Hubble has allowed us to measure the age of the universe more accurately than ever. Today it is believed to be 13.7 billion years old, give or take a few hundred million years. Hubble's famous Deep Field and Ultra Deep Field photos have looked back in time and picked out galaxies from the early years of the universe.

While planets orbiting other stars were first discovered in the 1990s using Earthbound telescopes, Hubble and more specialized space telescopes have provided more information about these planets, with Hubble taking the first visible light photo of such an object.

But what most non-scientists remember are Hubble's amazing photos that go from nearby planets to stellar nurseries and from exploding novae to mysterious nebulae and evolving galaxies.

In addition to these and many other discoveries, Hubble has caused major changes to NASA and more importantly, to the way astronomy is done, both by professional astronomers and even rank amateurs like me.

Hubble is revealing the stories of our universe, but the space telescope's quarter century of operations have generated their own stories. And finding and telling those stories and looking for their meaning will be my job for the next few years.

Under a contract with NASA, I will head a group producing this history and a database of documents and interviews on the history of the HST. My colleague and mentor Dr. Robert W. Smith, now at the University of Alberta, wrote the definitive history of how Hubble was conceived and built in his 1989 book, The Space Telescope: A study of NASA, science, technology and politics

My book will pick up the story on April 24, 1990, when the shuttle Discovery carried HST into orbit. Soon horrified scientists discovered that the telescope's main mirror was misshapen, but in late 1993 the first shuttle mission dedicated to repairing and updating Hubble installed equipment that corrected the defective mirror and allowed the Hubble Telescope to live up to its original promise and exceed it. 

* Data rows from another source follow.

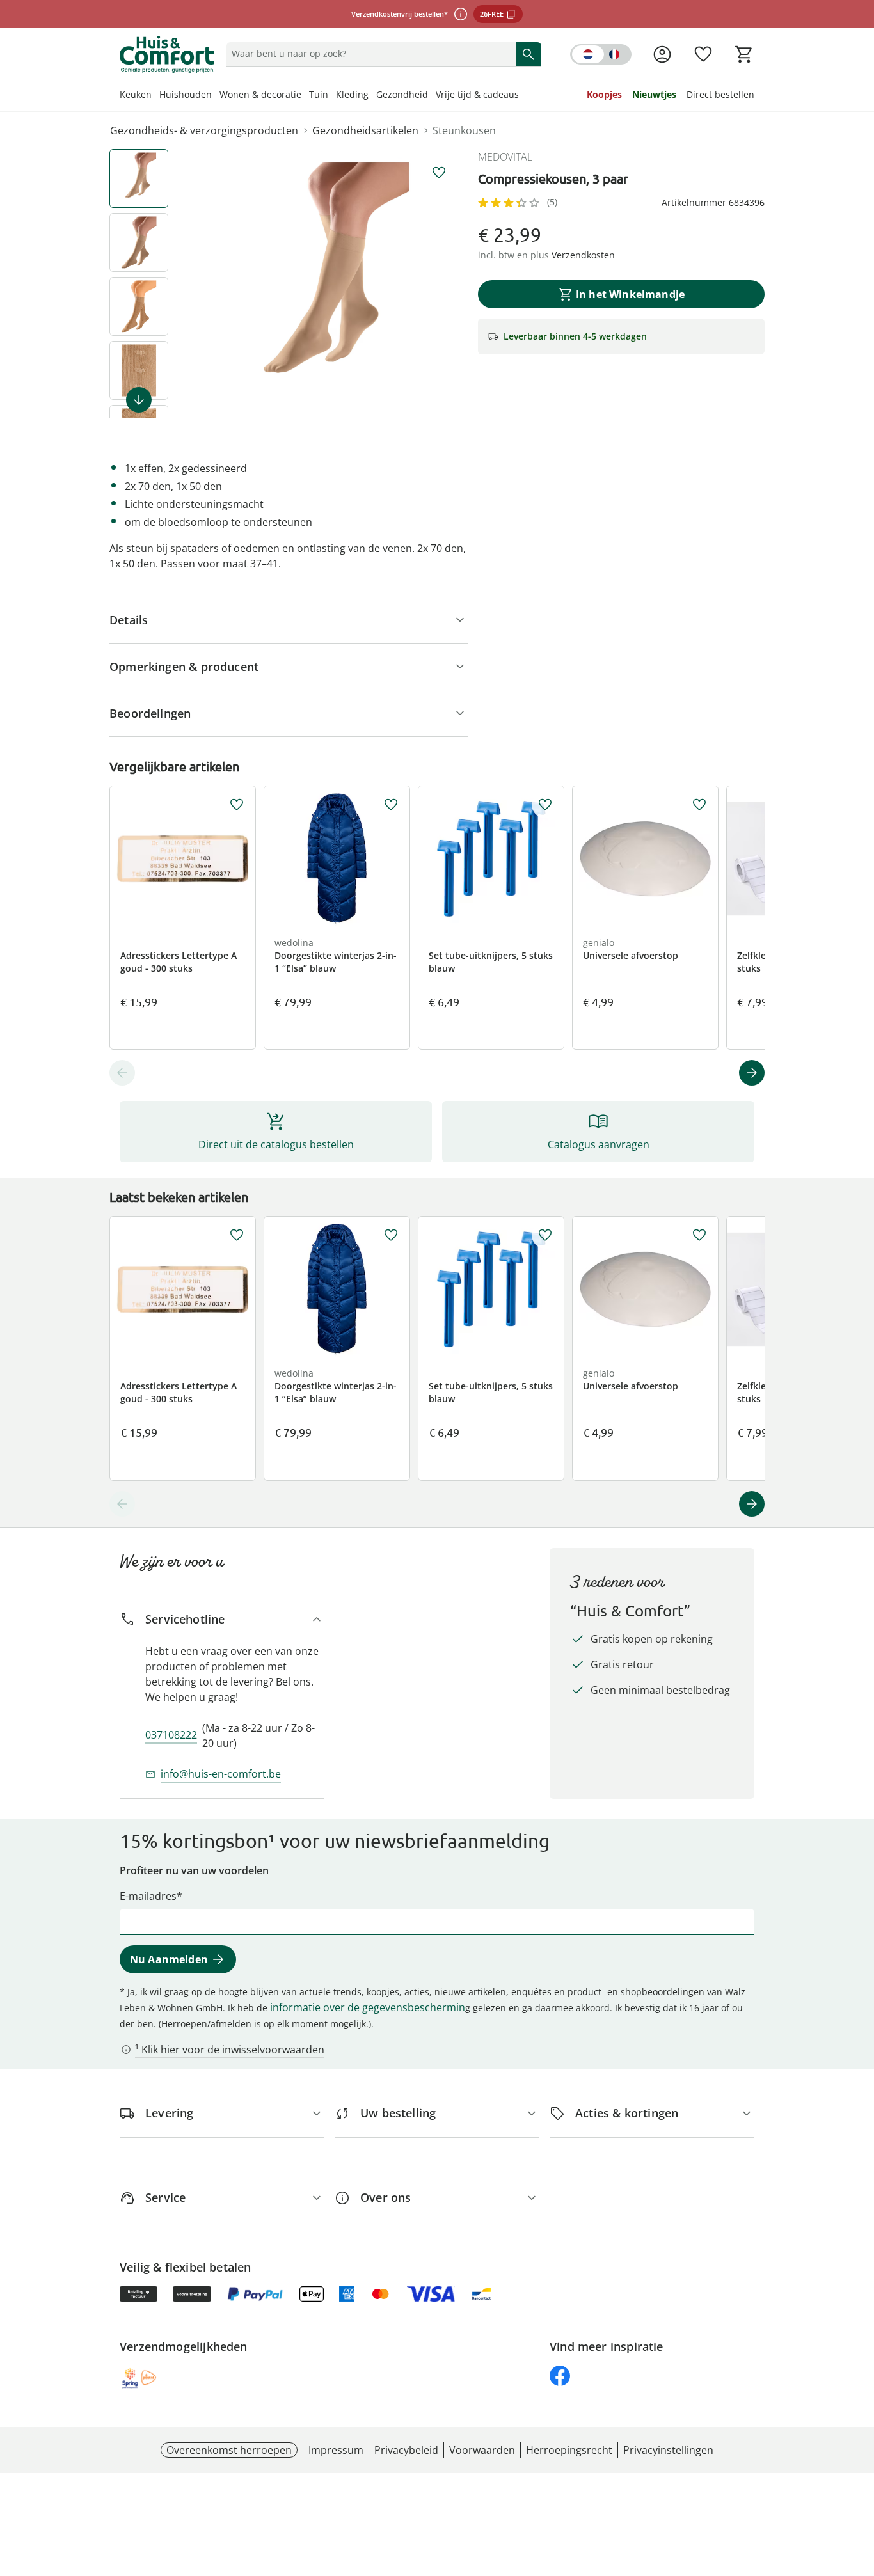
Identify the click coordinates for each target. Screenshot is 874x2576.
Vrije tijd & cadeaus (477, 94)
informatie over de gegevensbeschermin (367, 2007)
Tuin (318, 94)
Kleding (352, 94)
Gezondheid (402, 94)
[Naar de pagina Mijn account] (662, 54)
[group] (328, 283)
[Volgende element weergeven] (139, 400)
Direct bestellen (720, 94)
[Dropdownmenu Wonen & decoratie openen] (305, 96)
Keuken (136, 94)
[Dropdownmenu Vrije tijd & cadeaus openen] (523, 96)
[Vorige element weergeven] (122, 1073)
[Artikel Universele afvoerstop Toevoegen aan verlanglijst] (699, 804)
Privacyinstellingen (668, 2450)
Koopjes (604, 94)
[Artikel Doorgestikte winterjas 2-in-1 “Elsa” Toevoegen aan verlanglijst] (390, 804)
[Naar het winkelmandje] (744, 54)
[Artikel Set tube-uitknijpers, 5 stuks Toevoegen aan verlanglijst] (545, 804)
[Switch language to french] (601, 54)
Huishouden (185, 94)
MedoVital (505, 157)
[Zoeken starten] (528, 53)
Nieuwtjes (654, 94)
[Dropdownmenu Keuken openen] (155, 96)
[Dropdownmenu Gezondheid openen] (432, 96)
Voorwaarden (482, 2450)
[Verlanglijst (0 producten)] (703, 54)
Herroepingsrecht (569, 2450)
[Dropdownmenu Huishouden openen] (215, 96)
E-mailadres (148, 1896)
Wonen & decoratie (260, 94)
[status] (368, 53)
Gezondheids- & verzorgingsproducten (204, 130)
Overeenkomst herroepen (229, 2450)
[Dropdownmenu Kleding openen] (372, 96)
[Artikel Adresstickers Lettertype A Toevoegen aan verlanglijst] (236, 804)
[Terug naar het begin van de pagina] (858, 2484)
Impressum (335, 2450)
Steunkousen (464, 130)
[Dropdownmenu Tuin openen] (332, 96)
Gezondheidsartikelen (365, 130)
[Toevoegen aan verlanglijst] (438, 172)
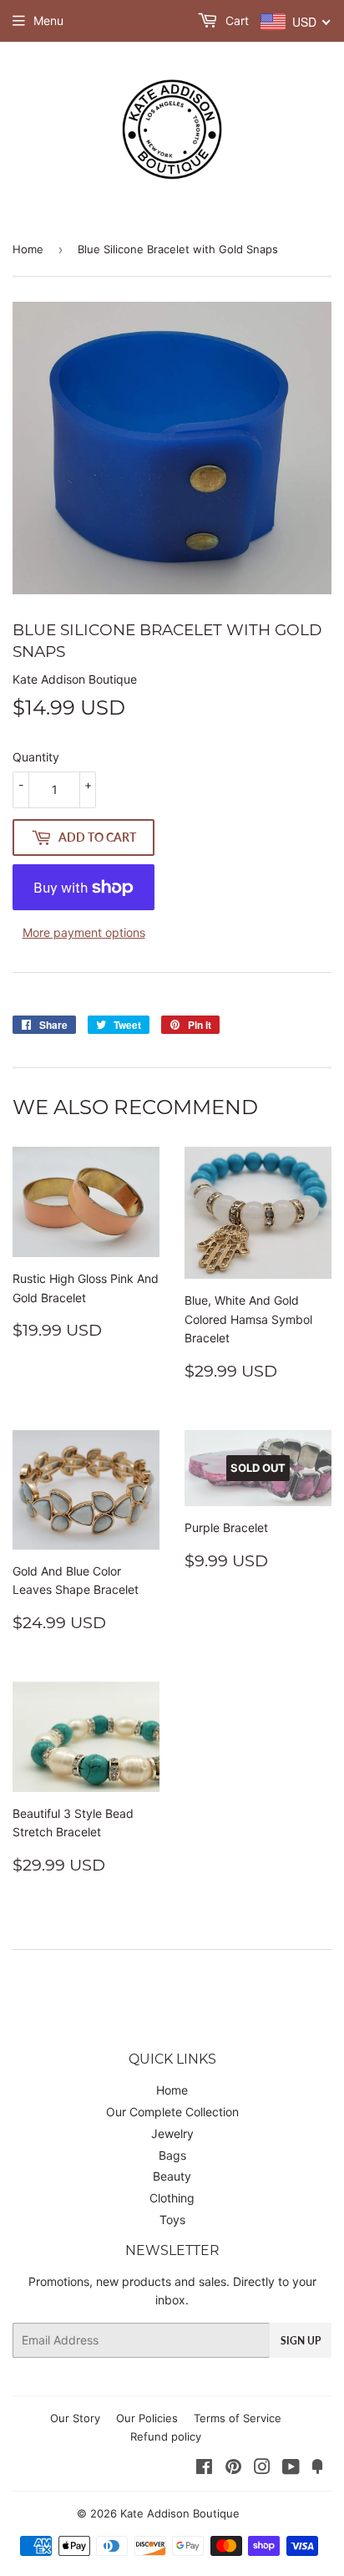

Since then, four more teams of astronauts have visited HST and performed needed repairs. When the administrator of NASA in 2004 decided to cancel the last repair mission due to safety concerns in the wake of the 2003 Columbia shuttle disaster, an aroused public caused NASA reverse itself and fly that mission in 2009. Five years on, Hubble is still operating well, but  the end of the shuttle program in 2011 means that Hubble is now nearing the end of its own mission, since further repairs will not be possible.

Collecting and writing all that history is going to be a big challenge. The photo above showing me standing in front of the full-scale Structural Dynamic Test Vehicle for HST on display at the National Air and Space Museum in Washington, D.C., represents what I see as the dimensions of the task ahead. 

Watch this space for my adventures as I chase the history of Hubble. And, yes, I'll continue to keep an eye on other developments outside of Earth's atmosphere.